On 19 April, the European Parliament adopted the fifth Anti-Money-Laundering directive, which will tighten regulation of the art market. The aim of the new rules, first proposed in 2016 in the wake of the Panama Papers scandal, is to increase transparency around financial transactions and require banks and vendors to verify clients’ identities and to report any suspicious behaviour.
The regulations, which come into force in January 2020, will cover all businesses selling works of art with transactions of €10,000 or more, irrespective of the payment method (credit card, bank transfer, cheque or cash), compelling traders to verify the identity of customers before making a transaction. Lower-value linked payments adding up to €10,000 or more will also now be covered. The existing regulations apply to any business trading in goods or making transactions of €10,000 or more in cash.

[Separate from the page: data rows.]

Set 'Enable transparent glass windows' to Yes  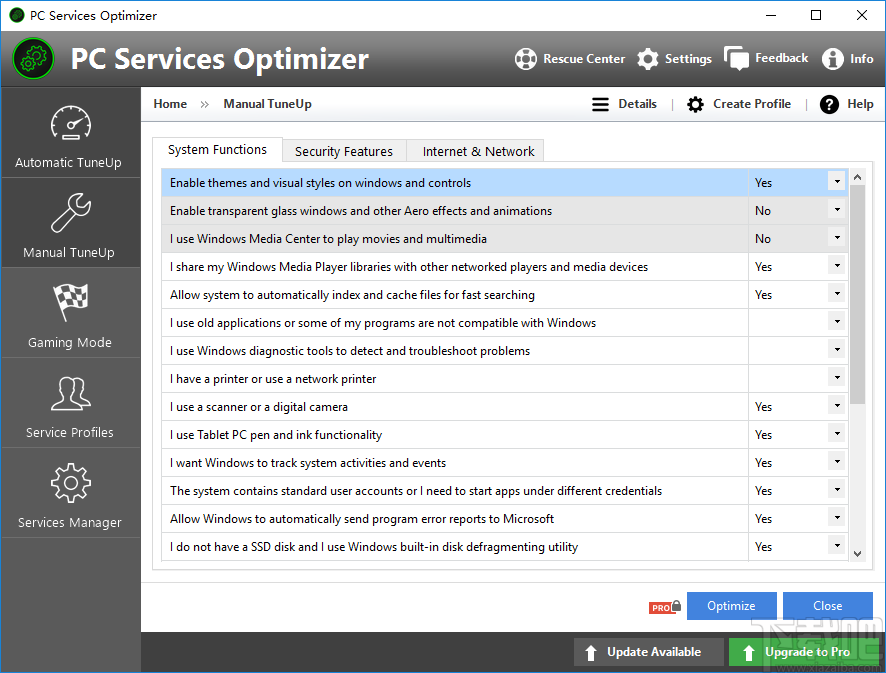pos(836,210)
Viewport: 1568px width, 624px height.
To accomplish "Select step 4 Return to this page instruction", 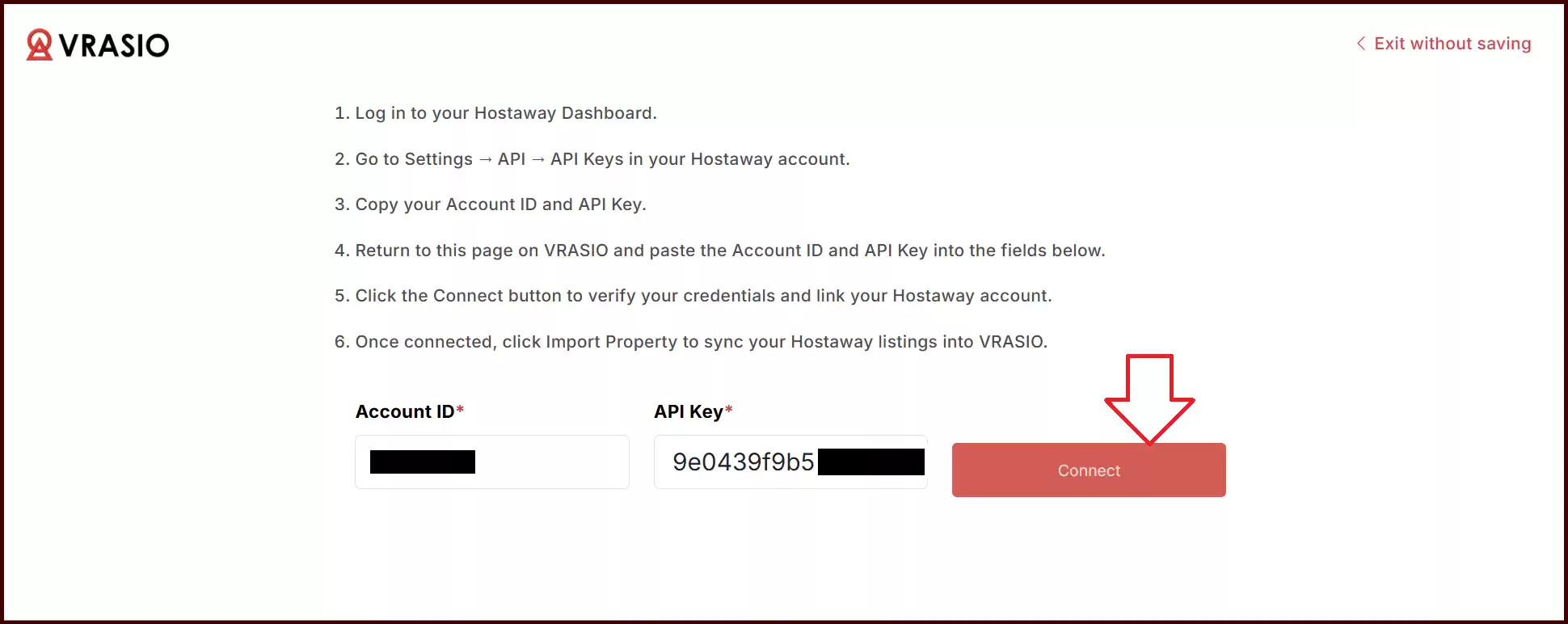I will coord(720,251).
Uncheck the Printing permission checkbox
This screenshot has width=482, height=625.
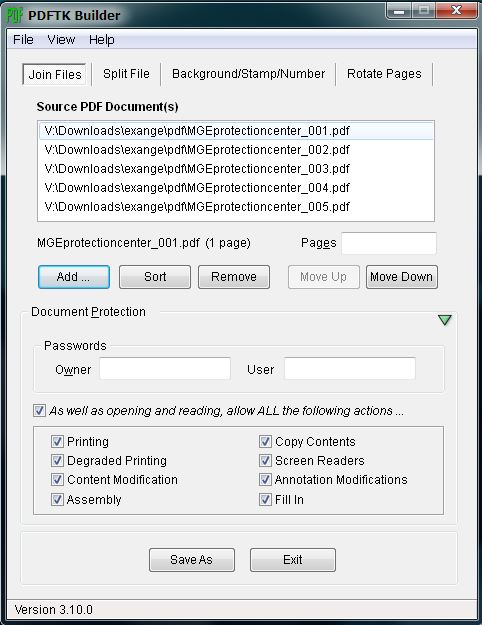(57, 441)
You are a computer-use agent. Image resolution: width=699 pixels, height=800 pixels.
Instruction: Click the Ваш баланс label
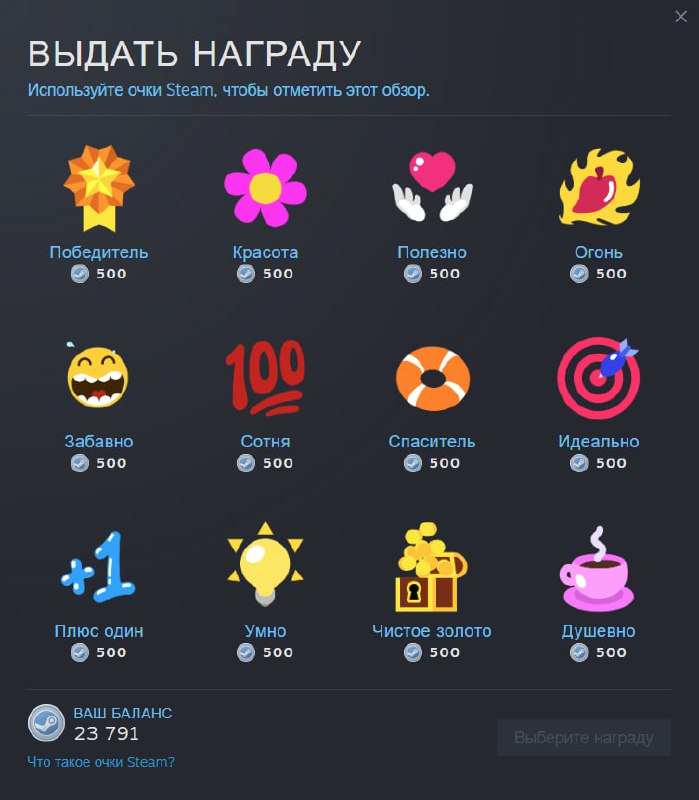click(122, 713)
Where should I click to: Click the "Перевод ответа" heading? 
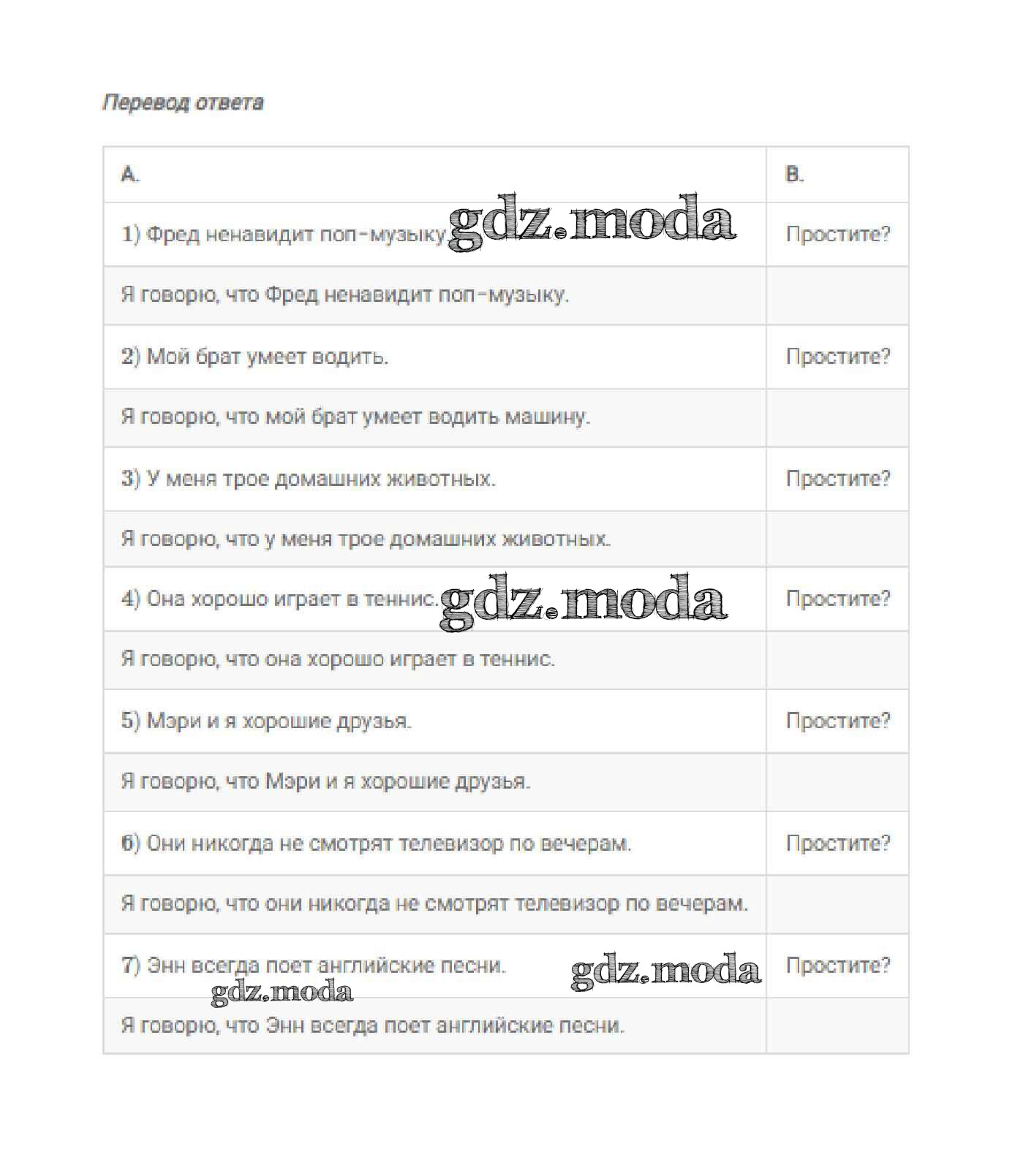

The International Confederation of Art and Antique Dealer Associations (Cinoa) lobbied against the new legislation in its current form, arguing that it imposes additional red tape on small businesses. Cinoa’s chief concern is that the €10,000 threshold is too low, and that the linked transactions rule means that many low-value sales will be affected, with traders having to also monitor each client’s spend and then verify their identity if they reach the €10,000 threshold. Cinoa also questions how internet sales can be verified when a business cannot see a new client’s identity documents in person.
Anthony Browne, the chairman of the British Art Market Federation (BAMF) says that, while not opposed to the new laws, “BAMF’s main concern is to now work with the government to minimise the administrative effect on small businesses”. The extension of the directive to cover all payment methods, rather than just cash, “will bring almost all BAMF member businesses into the regulated sector”, Browne says.